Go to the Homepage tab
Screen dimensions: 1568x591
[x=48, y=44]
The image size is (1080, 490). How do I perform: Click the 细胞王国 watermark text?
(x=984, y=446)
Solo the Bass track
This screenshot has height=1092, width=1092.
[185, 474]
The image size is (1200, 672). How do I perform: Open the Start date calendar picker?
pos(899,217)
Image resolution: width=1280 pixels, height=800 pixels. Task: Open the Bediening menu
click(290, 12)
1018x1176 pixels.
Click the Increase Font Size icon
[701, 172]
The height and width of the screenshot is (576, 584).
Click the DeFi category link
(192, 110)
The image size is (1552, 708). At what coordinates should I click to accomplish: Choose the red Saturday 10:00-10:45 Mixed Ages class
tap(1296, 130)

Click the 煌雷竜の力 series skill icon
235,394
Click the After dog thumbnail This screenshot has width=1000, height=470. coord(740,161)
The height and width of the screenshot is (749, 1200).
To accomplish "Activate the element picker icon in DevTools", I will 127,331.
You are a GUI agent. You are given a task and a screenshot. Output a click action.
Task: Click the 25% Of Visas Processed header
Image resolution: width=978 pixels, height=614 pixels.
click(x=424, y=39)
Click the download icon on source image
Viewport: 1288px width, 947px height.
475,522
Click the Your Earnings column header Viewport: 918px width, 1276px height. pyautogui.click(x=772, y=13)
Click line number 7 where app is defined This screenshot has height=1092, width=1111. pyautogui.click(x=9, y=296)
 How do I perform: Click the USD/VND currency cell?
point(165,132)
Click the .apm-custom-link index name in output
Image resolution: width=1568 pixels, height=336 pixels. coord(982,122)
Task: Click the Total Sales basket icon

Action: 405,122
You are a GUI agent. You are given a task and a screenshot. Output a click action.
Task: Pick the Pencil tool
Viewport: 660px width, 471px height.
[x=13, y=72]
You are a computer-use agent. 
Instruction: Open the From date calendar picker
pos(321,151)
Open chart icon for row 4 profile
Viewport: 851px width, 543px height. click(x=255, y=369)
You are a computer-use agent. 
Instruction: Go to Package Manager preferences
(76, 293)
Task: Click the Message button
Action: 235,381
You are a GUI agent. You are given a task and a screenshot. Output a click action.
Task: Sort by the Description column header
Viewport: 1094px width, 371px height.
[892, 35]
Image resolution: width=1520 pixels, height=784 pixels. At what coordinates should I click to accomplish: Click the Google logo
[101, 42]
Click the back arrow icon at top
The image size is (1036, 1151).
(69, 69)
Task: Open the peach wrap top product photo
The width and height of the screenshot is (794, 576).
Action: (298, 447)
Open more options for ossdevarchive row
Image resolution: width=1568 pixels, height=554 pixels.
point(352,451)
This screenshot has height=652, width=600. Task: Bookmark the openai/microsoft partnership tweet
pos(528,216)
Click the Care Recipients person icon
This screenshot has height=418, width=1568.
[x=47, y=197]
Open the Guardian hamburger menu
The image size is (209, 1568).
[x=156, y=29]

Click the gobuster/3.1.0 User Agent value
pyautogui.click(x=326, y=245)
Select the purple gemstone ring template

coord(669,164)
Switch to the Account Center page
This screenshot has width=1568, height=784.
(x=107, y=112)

****

Return each line from the rows above that contains the word "pixels", with case counting.

Image resolution: width=1280 pixels, height=800 pixels. Task: Open the Bediening menu
1018x1176 pixels.
Image resolution: width=978 pixels, height=614 pixels.
Image resolution: width=1568 pixels, height=336 pixels. coord(982,122)
Image resolution: width=1520 pixels, height=784 pixels. At what coordinates should I click to accomplish: Click the Google logo
Image resolution: width=1568 pixels, height=554 pixels.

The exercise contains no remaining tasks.